In the data below, give the number of lines that contain the word "mode". Nothing else is needed.

++++++++

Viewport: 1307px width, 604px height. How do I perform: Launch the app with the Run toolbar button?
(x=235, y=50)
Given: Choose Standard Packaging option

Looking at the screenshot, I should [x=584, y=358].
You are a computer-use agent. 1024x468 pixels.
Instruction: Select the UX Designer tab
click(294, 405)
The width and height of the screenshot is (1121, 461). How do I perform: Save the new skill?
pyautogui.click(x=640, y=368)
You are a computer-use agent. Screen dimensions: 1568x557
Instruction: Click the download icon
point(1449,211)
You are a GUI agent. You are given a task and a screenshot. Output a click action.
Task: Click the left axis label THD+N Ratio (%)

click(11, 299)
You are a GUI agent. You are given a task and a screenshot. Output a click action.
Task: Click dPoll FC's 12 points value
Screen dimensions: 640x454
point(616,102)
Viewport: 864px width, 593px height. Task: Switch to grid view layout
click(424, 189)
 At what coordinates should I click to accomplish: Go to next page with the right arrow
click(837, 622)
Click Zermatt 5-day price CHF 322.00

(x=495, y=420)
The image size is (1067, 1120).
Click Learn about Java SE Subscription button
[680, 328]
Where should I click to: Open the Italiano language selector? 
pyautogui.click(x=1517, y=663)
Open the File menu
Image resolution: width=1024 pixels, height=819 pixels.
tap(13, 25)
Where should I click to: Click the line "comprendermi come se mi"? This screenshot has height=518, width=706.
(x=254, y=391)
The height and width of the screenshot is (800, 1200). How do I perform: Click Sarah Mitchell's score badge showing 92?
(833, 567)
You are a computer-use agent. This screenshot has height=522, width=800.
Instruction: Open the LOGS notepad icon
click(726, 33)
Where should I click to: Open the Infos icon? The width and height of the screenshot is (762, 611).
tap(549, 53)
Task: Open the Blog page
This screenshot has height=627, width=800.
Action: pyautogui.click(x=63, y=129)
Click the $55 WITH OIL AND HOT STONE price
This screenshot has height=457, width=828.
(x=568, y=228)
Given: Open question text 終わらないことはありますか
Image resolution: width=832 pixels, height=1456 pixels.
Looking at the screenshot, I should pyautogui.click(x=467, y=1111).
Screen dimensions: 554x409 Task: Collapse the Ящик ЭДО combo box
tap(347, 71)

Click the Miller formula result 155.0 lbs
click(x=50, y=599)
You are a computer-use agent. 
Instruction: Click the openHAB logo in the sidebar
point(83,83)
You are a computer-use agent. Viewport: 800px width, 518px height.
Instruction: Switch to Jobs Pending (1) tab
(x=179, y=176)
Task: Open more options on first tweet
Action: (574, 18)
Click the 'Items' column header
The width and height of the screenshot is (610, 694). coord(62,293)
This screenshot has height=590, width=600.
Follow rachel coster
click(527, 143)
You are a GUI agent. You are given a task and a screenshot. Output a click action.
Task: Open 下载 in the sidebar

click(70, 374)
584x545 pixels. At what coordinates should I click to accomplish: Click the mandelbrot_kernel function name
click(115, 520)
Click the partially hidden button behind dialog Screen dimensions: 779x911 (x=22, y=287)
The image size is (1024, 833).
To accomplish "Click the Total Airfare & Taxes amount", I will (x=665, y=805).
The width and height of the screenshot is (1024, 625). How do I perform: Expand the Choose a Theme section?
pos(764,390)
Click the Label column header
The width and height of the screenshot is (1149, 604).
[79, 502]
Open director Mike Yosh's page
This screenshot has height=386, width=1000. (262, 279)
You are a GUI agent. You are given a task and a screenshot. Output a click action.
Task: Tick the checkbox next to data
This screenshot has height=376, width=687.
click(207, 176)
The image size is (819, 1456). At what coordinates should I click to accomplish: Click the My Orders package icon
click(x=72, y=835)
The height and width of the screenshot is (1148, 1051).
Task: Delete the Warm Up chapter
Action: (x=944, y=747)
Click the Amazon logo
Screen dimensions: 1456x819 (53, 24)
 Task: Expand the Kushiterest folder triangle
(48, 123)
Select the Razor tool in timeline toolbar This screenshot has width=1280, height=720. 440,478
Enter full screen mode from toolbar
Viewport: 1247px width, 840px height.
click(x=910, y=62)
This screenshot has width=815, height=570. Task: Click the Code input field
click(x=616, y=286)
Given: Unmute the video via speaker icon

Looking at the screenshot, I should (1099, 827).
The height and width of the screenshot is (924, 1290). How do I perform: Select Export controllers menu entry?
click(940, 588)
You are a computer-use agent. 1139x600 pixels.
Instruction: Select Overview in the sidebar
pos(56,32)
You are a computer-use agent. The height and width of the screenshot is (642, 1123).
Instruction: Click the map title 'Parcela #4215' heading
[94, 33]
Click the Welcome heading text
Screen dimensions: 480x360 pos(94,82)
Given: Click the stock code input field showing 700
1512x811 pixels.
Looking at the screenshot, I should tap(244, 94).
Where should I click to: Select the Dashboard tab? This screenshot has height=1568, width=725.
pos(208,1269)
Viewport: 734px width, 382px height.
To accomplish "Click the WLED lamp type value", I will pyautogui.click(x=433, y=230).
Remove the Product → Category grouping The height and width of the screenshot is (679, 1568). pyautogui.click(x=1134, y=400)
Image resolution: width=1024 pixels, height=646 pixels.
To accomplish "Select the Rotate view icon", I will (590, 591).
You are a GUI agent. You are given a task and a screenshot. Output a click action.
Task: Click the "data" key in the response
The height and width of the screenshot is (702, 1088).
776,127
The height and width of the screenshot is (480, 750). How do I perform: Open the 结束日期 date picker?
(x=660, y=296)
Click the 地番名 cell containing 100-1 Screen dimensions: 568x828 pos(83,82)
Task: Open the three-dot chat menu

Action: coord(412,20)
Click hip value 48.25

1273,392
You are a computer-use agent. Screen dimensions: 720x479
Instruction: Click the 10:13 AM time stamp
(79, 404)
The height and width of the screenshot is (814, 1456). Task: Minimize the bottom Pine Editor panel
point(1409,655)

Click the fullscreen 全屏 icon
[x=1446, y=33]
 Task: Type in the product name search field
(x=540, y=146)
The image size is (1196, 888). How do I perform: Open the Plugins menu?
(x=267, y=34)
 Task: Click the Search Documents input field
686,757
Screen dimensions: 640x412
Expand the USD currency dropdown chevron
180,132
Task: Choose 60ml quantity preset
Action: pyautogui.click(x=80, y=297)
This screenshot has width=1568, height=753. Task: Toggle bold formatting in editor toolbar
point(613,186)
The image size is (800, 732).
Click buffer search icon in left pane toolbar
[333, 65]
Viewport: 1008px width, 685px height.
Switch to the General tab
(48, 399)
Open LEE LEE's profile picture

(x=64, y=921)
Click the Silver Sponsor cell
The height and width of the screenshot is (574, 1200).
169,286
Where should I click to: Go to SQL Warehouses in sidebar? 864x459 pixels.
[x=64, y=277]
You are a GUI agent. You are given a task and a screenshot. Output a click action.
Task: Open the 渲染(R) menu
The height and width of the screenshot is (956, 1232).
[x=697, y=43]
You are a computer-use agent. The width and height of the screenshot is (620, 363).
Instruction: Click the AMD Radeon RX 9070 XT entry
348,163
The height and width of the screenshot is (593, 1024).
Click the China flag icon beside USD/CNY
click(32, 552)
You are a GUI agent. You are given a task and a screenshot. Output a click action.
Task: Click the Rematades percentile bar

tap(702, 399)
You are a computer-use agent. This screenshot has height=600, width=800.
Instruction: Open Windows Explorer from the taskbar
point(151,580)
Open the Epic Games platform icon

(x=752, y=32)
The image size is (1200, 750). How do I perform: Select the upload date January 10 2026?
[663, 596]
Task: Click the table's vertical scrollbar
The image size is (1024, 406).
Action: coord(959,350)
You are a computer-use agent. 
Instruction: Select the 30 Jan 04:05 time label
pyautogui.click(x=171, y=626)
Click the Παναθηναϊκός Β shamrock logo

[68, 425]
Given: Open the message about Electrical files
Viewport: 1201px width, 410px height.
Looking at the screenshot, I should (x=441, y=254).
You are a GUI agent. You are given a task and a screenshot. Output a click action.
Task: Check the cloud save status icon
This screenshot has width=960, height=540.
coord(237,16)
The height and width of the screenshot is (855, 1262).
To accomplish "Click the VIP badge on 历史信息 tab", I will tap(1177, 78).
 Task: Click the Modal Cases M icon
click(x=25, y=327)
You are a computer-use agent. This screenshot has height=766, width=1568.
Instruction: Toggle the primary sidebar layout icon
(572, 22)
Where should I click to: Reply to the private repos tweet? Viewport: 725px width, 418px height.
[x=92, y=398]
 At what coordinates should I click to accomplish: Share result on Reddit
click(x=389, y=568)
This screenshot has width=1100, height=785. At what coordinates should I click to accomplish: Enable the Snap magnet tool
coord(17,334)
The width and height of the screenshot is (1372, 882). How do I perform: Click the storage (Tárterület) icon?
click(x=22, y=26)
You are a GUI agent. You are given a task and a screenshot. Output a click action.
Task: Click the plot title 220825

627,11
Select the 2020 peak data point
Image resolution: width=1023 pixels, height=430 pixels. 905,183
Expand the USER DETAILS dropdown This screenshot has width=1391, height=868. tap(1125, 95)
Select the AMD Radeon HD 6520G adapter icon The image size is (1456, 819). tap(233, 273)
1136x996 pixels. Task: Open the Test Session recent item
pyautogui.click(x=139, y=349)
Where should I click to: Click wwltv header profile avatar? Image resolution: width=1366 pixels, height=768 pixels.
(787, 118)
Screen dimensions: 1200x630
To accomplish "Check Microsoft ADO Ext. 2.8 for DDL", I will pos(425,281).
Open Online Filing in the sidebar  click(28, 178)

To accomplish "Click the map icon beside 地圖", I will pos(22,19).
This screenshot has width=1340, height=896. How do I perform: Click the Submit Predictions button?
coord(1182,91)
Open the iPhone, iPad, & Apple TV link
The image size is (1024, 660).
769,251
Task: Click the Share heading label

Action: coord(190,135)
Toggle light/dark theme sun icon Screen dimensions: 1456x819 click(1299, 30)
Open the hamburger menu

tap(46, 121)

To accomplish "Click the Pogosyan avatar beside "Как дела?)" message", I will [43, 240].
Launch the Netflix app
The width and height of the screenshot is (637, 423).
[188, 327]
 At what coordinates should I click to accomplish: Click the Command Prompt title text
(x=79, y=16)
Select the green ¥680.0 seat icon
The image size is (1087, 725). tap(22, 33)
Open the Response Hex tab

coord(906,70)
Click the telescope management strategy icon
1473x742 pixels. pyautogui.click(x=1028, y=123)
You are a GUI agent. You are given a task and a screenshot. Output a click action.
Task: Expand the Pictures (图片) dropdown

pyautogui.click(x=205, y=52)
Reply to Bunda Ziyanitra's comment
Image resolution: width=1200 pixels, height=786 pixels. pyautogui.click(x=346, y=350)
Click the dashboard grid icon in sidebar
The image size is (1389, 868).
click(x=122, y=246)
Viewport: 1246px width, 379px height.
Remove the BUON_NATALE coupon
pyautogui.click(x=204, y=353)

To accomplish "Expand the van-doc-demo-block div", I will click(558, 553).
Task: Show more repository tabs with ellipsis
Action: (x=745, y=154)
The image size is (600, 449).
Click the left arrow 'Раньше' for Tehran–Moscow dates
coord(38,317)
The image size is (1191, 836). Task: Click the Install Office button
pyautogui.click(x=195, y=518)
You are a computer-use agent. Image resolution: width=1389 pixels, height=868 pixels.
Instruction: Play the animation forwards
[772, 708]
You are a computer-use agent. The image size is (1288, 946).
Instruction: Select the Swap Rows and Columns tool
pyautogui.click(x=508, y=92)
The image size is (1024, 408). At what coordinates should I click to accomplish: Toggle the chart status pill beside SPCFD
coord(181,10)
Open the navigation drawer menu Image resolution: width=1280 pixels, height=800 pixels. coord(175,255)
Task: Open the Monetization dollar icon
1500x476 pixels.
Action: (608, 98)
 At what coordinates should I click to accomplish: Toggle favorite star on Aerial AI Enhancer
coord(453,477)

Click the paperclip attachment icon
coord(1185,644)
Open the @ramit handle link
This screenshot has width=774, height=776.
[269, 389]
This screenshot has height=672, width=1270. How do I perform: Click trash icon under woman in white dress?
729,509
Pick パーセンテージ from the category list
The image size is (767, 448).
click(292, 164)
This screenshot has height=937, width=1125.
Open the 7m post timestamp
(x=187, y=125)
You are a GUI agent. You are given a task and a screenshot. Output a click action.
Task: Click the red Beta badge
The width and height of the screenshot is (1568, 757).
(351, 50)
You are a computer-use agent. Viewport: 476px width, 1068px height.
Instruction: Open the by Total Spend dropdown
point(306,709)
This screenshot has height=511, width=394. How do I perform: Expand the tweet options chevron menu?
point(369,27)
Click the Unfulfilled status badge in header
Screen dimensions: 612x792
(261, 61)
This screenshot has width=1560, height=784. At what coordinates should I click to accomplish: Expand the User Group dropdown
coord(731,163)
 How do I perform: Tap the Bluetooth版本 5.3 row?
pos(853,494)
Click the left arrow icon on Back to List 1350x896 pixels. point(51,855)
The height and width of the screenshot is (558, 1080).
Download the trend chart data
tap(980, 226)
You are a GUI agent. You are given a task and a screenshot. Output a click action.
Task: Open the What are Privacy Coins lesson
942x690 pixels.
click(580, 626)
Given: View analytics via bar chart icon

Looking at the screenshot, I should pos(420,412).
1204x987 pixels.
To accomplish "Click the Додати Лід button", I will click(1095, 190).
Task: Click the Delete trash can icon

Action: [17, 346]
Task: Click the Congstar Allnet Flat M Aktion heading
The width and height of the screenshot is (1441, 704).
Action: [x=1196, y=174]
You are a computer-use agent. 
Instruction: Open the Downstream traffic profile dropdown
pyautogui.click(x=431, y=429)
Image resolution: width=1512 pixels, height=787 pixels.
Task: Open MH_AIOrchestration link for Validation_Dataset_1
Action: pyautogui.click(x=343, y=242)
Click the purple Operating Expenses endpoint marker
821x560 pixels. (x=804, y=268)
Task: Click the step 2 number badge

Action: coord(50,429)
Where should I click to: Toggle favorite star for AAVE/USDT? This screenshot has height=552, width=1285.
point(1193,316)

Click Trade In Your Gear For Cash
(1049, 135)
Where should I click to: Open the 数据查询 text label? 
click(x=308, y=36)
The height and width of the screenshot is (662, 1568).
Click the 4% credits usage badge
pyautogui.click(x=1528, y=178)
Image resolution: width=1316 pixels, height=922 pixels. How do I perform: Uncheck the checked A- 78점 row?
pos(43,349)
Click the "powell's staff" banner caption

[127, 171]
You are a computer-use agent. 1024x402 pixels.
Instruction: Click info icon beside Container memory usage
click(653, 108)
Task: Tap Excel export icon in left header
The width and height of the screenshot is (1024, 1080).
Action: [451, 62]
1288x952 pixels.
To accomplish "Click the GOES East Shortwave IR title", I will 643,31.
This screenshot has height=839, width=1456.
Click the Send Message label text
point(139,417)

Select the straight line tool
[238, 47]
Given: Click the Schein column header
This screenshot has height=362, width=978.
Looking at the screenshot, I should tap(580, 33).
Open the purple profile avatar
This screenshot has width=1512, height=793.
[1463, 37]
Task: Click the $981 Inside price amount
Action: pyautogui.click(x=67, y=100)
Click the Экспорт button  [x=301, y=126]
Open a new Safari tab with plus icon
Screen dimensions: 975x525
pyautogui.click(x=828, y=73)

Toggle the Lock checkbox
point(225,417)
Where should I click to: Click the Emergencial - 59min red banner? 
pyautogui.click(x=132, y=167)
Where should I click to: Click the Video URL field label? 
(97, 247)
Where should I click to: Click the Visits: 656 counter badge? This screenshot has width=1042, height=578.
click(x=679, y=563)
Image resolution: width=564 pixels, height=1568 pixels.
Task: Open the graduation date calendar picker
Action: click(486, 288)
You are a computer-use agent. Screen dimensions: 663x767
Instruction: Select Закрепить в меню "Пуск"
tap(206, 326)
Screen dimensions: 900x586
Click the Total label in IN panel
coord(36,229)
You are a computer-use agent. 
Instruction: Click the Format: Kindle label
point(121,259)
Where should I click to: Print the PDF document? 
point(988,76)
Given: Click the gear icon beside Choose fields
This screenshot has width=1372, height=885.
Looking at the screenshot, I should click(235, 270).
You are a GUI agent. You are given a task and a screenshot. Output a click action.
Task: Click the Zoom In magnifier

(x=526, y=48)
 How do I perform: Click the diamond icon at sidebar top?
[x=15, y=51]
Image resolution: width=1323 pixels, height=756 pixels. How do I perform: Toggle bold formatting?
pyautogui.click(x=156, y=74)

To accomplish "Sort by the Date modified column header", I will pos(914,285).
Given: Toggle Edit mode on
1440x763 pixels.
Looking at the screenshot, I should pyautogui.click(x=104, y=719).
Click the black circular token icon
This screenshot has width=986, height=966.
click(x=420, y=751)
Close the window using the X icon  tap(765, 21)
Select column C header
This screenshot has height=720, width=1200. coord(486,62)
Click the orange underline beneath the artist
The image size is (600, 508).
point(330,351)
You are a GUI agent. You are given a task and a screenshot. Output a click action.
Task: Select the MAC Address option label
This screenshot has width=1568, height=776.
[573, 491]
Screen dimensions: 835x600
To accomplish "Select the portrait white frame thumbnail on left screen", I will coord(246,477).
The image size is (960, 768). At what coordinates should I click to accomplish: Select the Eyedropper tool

++++++++

EXERCISE RESULT: 2